WHAT THIS TASK INVOLVES
In duplicating the lines below, keep every word unchanged and drop the pictures.

RAW DATA
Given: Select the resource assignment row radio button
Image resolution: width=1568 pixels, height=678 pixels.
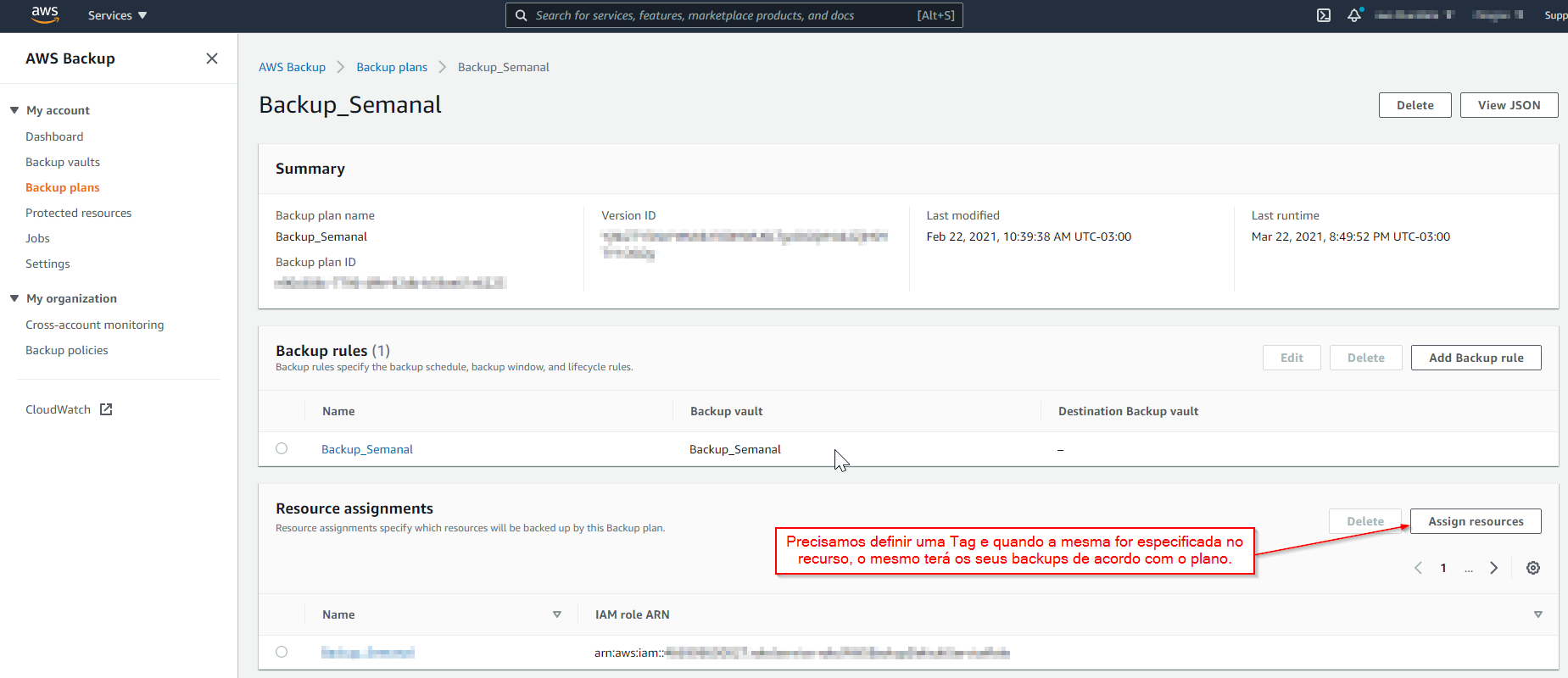Looking at the screenshot, I should click(282, 652).
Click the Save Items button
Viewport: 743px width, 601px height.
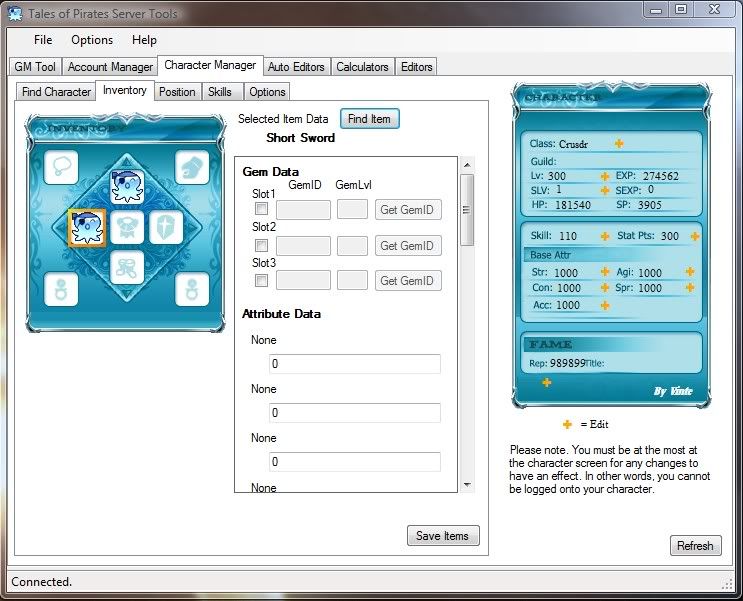(443, 536)
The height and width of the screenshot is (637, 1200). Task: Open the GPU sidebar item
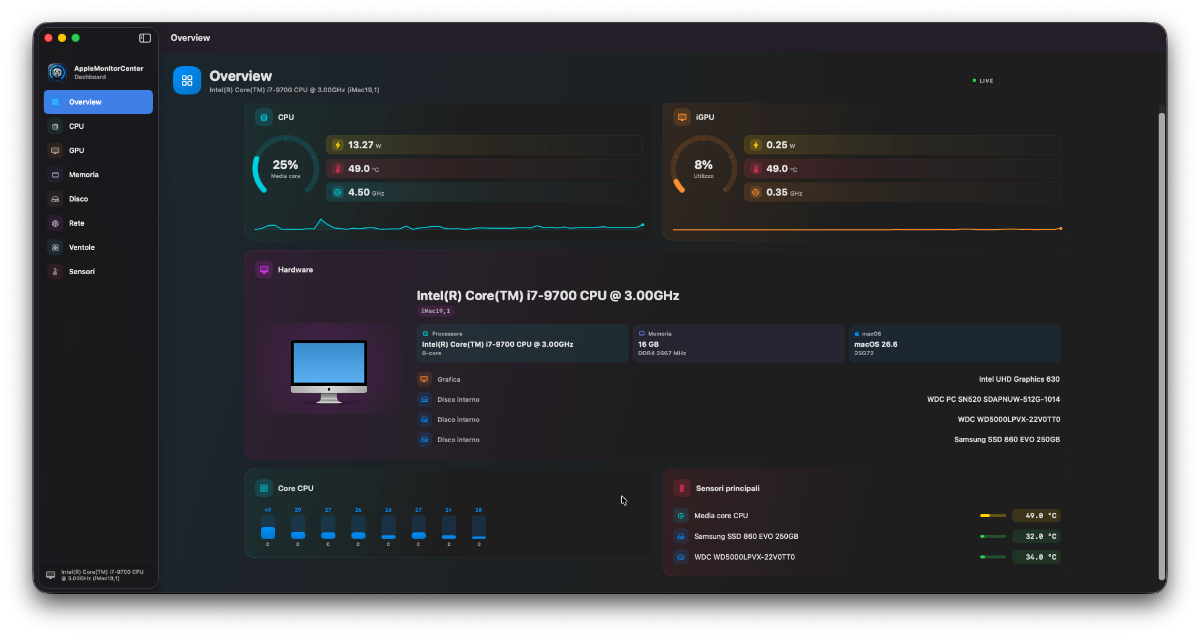pyautogui.click(x=98, y=150)
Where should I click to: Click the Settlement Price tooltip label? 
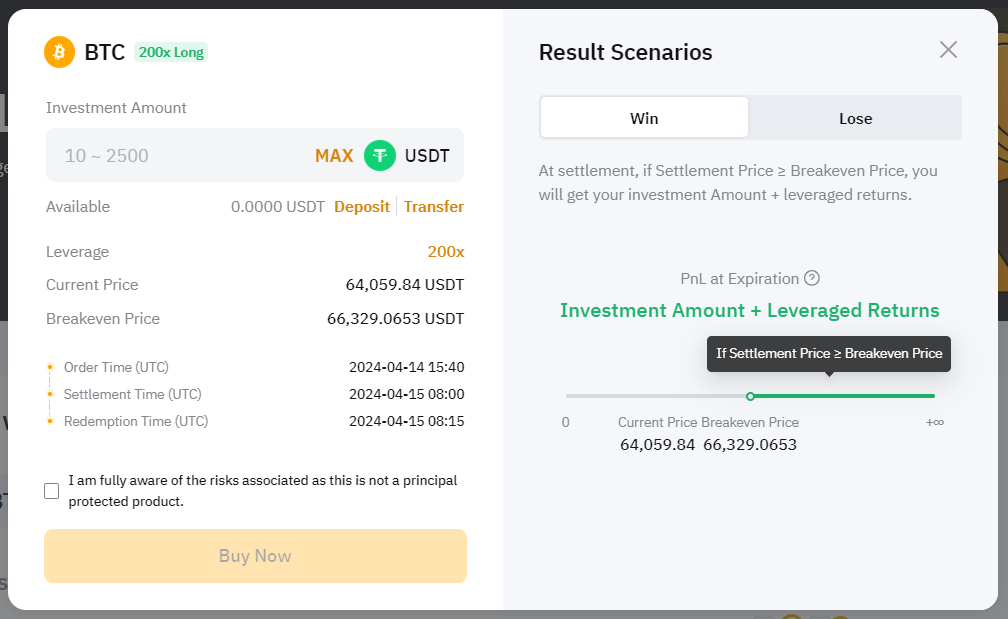click(x=829, y=354)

TASK RESPONSE
Given: Select the resource assignment row radio button
Image resolution: width=1568 pixels, height=678 pixels.
Looking at the screenshot, I should click(282, 652).
Click the Save Items button
Viewport: 743px width, 601px height.
(443, 536)
The height and width of the screenshot is (637, 1200). Task: Open the GPU sidebar item
pyautogui.click(x=98, y=150)
Where should I click to: Click the Settlement Price tooltip label? 
click(x=829, y=354)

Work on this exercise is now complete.